DOCUMENT TEXT ::
⁂

New agencies — A company winning its first contract from a new agency is expanding its addressable market. This is often missed by analysts focused on existing customer relationships.
Contract type matters:
- Definitive contracts — Firm, funded work. Most directly translatable to revenue.
- IDIQs (Indefinite Delivery, Indefinite Quantity) — Framework contracts that may or may not result in task orders. The ceiling value is potential, not guaranteed.
- BPAs (Blanket Purchase Agreements) — Simplified purchasing agreements. Usually lower value but indicate ongoing relationships.
Step 2: Analyze Individual Tickers
Once you’ve identified interesting companies in the screener, click through to their Ticker Page.
Government Contracts Table
The Ticker Page includes a Government Contracts table showing all awards for that company:
| Column | What to Check |
|---|---|
| Award Date | Are contracts accelerating (more frequent) or decelerating? |
| Awarding Agency | Is the company diversified across agencies or concentrated? |
| Description | What kind of work? Services, products, R&D, maintenance? |
| Award Amount | Size relative to company’s annual revenue |
| Contract Type | Definitive (firm revenue) vs IDIQ (potential revenue) |
| End Date | How far into the future does the revenue stream extend? |
Cross-Reference with Other Data
The real signal comes from combining contract data with other alternative datasets on the same Ticker Page:
Contracts + Insider Trading — Are executives buying shares around the time of large contract wins? Insider buying alongside contract momentum is a strong signal — management is putting personal capital behind the business outlook.
Contracts + Lobbying — Is the company increasing lobbying spend in the same agencies where it’s winning contracts? Rising lobbying spend often precedes contract wins, especially in defense and healthcare.
Contracts + Price Forecasts — Does the price forecast align with the fundamental contract momentum? If contracts are accelerating but the forecast is bearish, investigate what other factors might be weighing on the stock.
Contracts + Analyst Ratings — Are analysts factoring in recent wins? Sometimes contract awards are announced weeks before analysts update their models, creating a window.

⁂

INFORMATION ::

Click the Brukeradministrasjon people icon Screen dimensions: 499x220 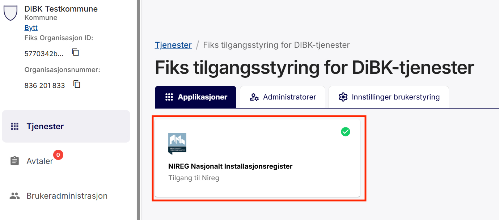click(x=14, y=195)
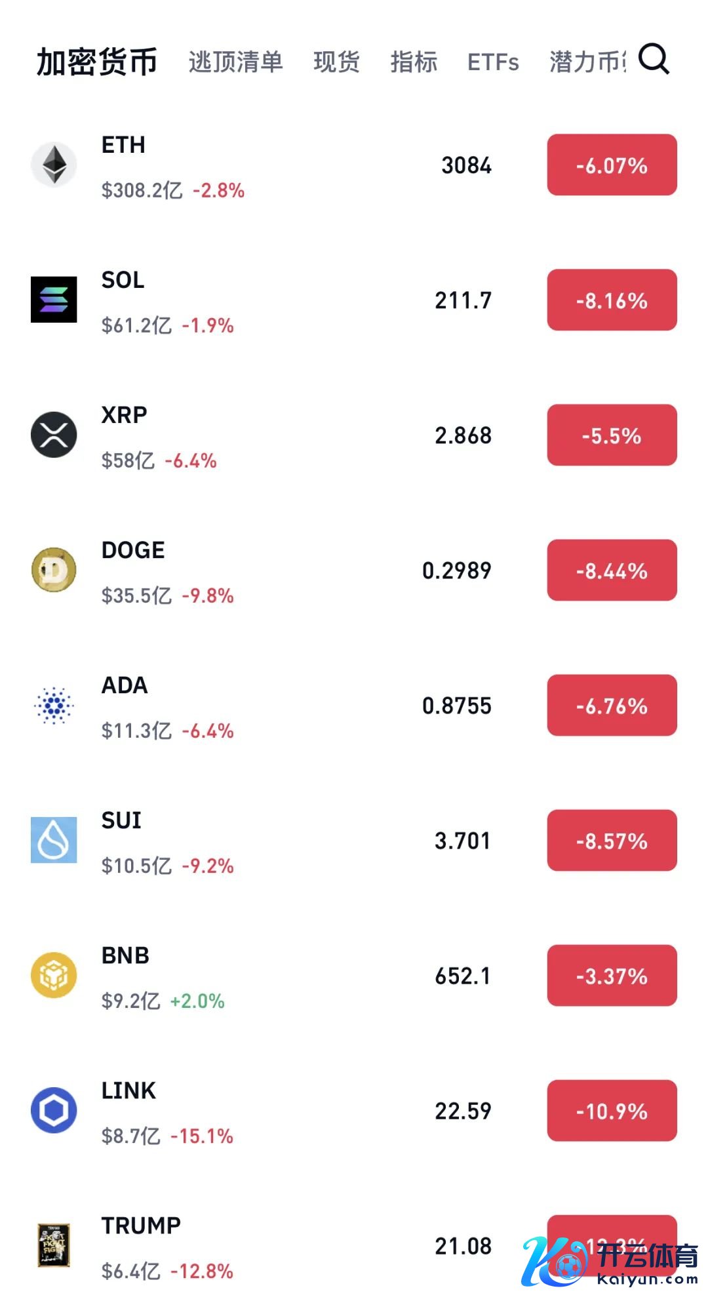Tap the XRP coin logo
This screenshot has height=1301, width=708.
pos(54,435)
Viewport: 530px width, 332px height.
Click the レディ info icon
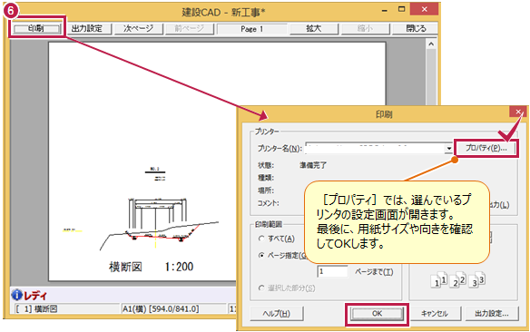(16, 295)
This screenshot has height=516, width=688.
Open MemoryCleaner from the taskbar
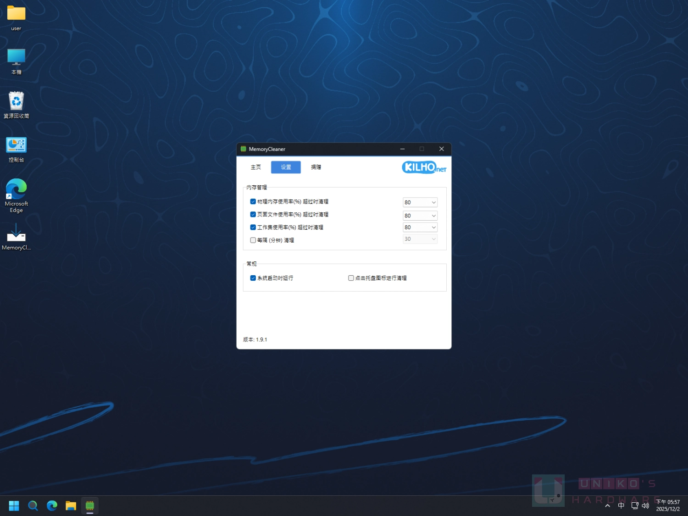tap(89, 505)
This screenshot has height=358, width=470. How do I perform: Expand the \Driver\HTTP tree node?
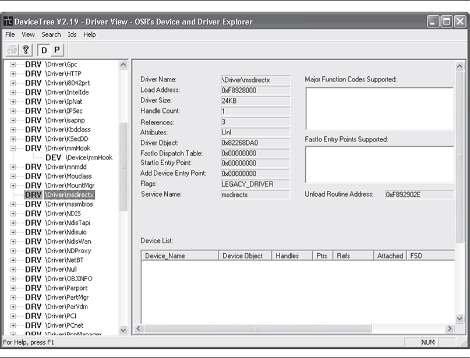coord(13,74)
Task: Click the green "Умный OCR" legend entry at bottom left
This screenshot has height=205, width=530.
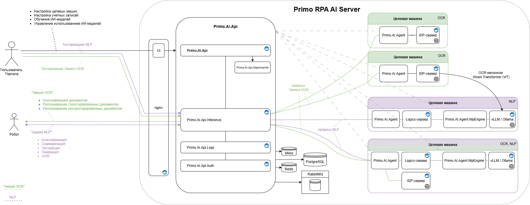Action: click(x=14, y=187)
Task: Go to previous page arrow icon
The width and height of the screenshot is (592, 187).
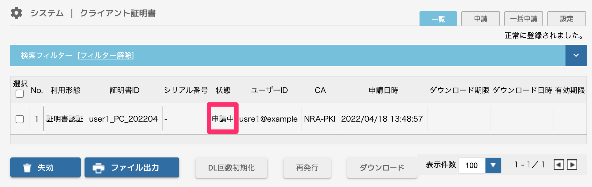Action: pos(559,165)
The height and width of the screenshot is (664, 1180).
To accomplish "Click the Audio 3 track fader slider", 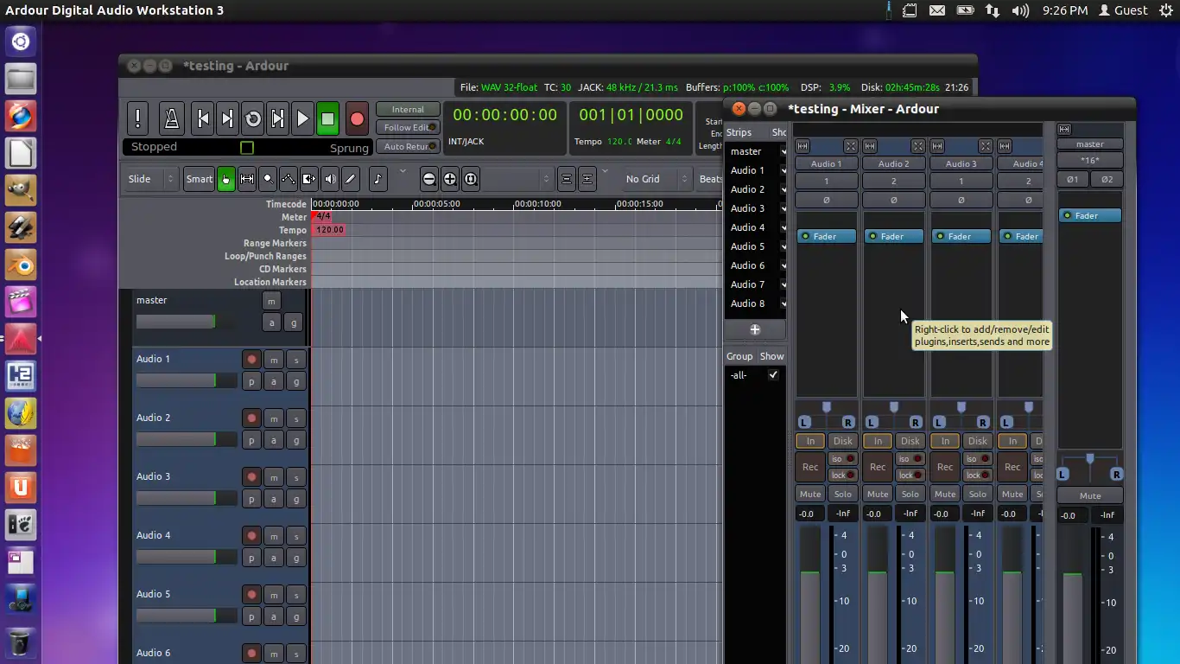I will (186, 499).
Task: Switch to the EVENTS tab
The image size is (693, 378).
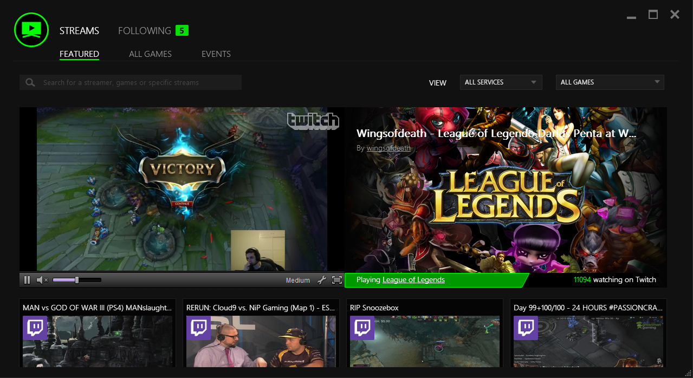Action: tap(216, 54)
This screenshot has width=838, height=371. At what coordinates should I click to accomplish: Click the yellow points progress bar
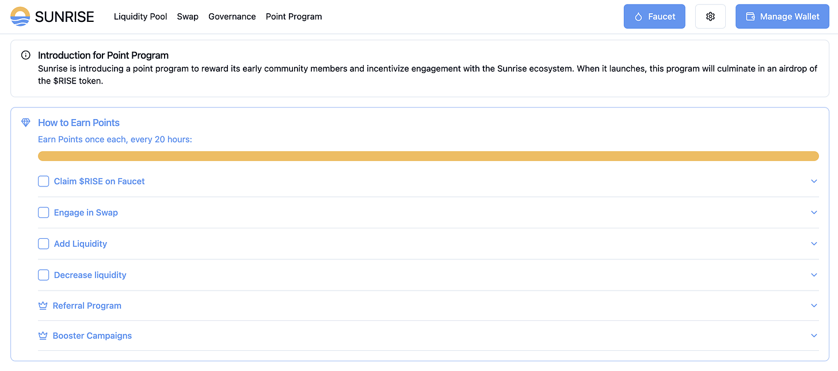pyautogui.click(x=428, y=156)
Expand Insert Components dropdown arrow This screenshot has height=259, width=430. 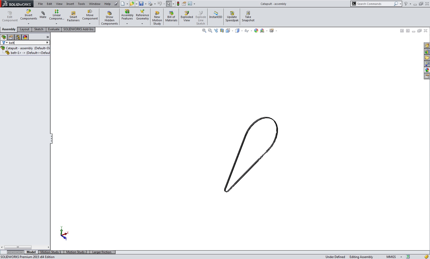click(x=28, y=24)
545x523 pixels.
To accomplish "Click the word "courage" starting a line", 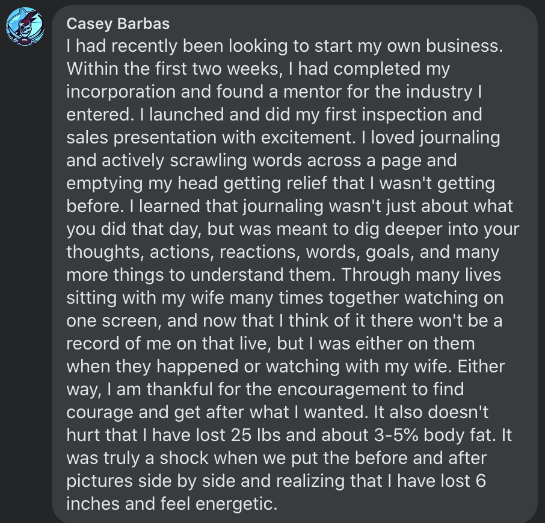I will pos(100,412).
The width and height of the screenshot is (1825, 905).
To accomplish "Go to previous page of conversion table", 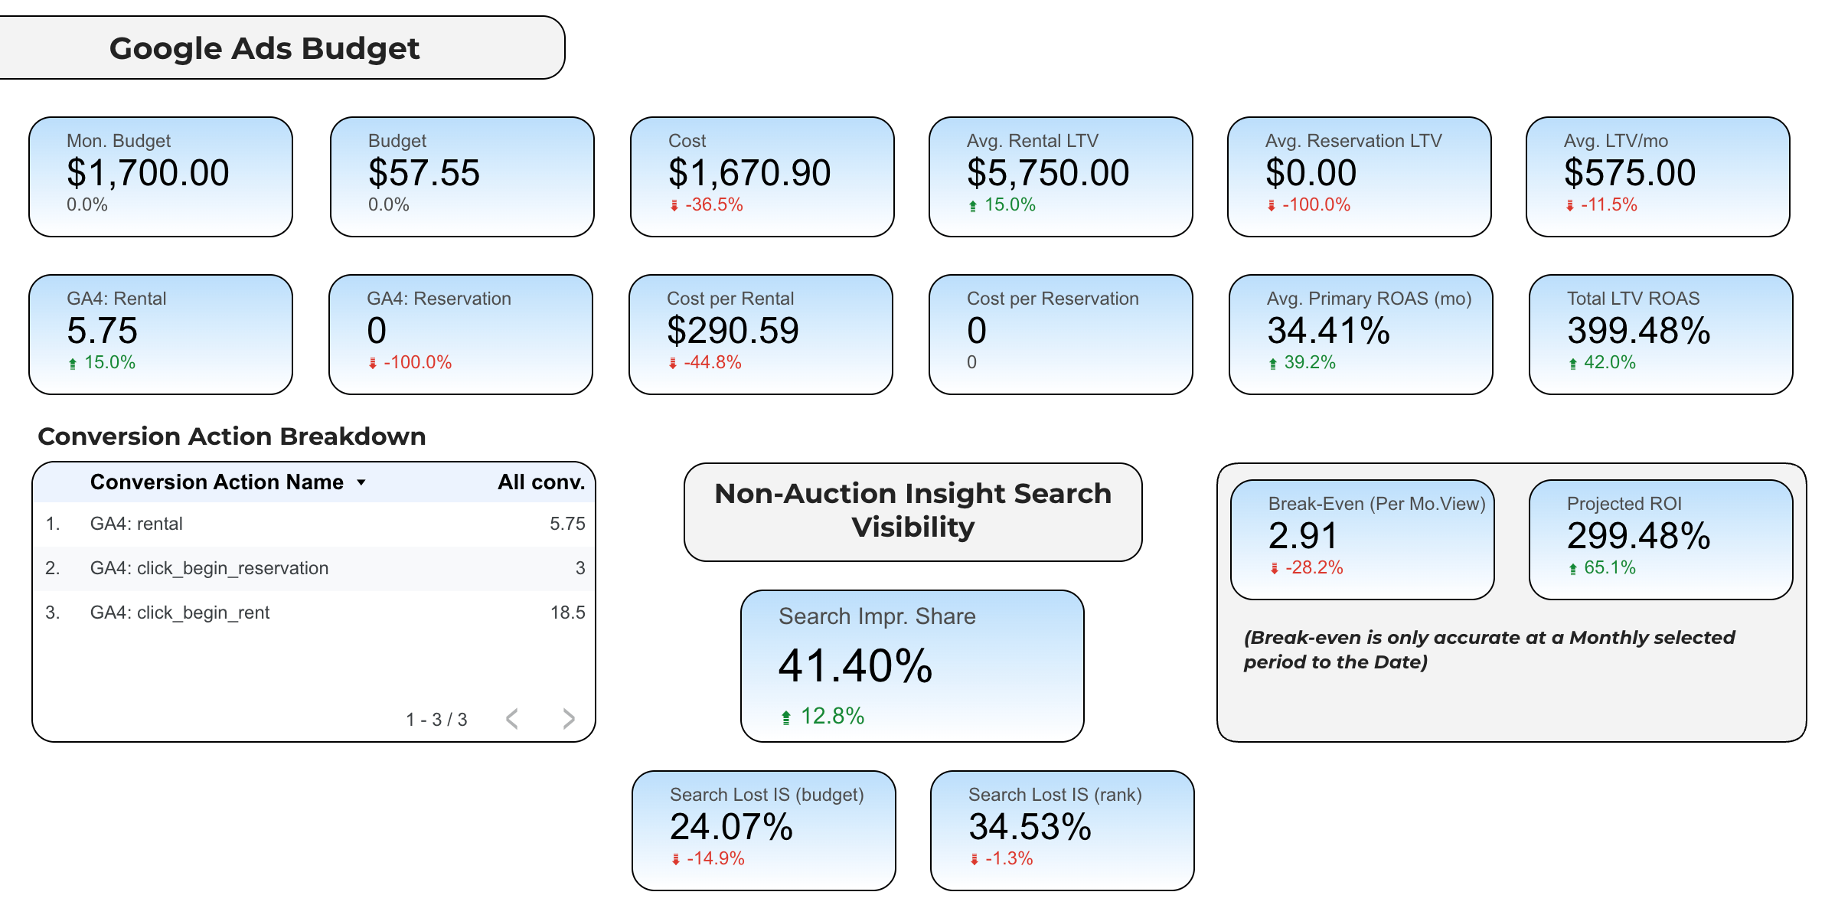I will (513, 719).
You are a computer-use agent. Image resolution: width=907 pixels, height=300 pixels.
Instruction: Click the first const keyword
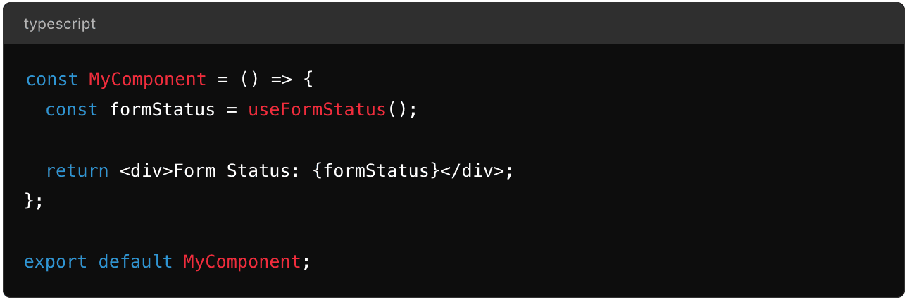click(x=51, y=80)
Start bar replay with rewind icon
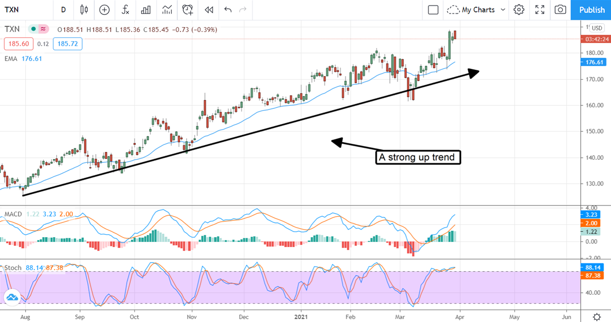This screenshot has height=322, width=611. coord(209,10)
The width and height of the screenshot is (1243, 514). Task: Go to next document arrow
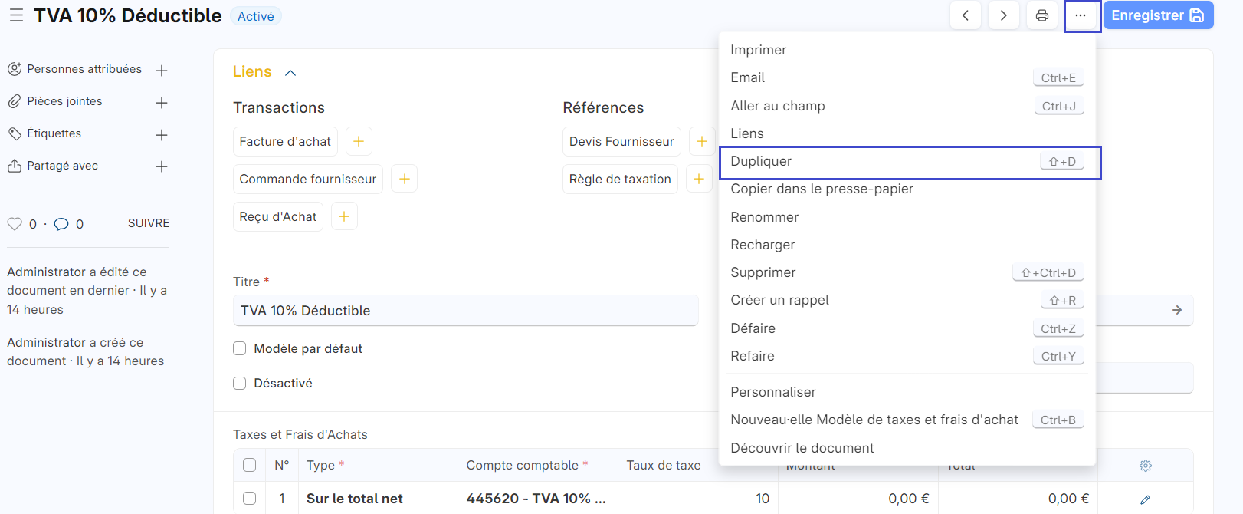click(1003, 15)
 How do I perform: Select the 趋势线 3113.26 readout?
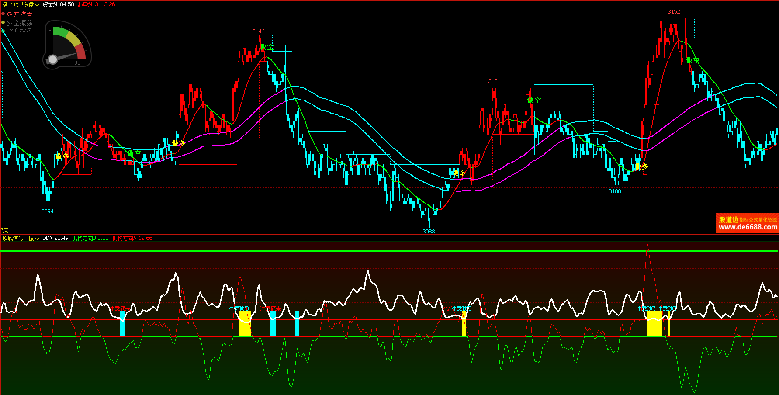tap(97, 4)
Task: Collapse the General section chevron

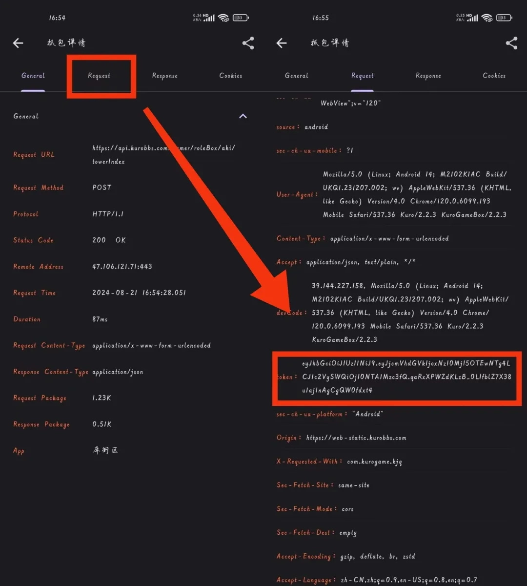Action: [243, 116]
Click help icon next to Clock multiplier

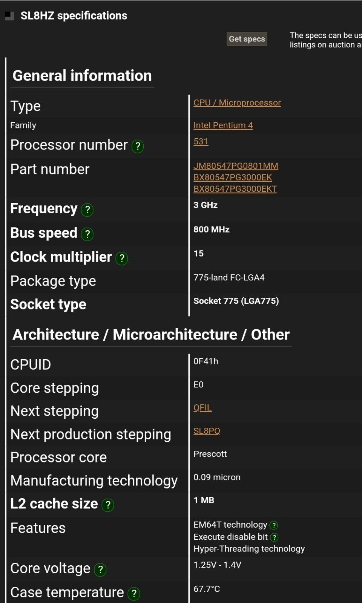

⁂

INSTRUCTIONS FOR THE TASK :: What comes next in the guide to analyzing government contract data? Write a continuation that picks up after its final sentence. These rows can be set aside.

ANSWER BOX ::
Step 3: Build a Watchlist
After screening and analyzing, build a focused watchlist:
High-Conviction Criteria
Look for companies that check multiple boxes:
- Material contract wins — Awards represent more than 5% of trailing annual revenue
- Accelerating momentum — Contract frequency or size is increasing vs prior periods
- Insider buying — Executives purchasing shares near contract announcements
- Expanding agency base — Winning contracts from new departments
- Multi-year duration — Awards with performance periods extending 3+ years
Monitoring
Add these companies to a FinBrain Portfolio for ongoing tracking. Check the Government Contracts screener weekly for new awards.
Sector Focus Areas
Government contract data is most useful for companies in these sectors:
| Sector | Key Agencies | What to Watch |
|---|---|---|
| Defense | DoD, Army, Navy, Air Force | Large platform awards, maintenance contracts |
| IT/Cyber | DHS, NSA, various agencies | Cloud, cybersecurity modernization |
| Healthcare | HHS, VA, CDC | Healthcare IT, pharmaceutical contracts |
| Aerospace | NASA, Space Force | Launch services, satellite programs |
| Engineering | Army Corps, DOE | Infrastructure, environmental remediation |
| Consulting | Multiple agencies | Professional services, advisory |
Limitations
- Contract vs revenue timing — A contract award doesn’t mean immediate revenue. Multi-year contracts generate revenue over their performance period, not all upfront.
- IDIQ ceiling vs actual — IDIQ contract ceiling values represent maximum potential, not guaranteed spending. Actual revenue depends on task orders issued.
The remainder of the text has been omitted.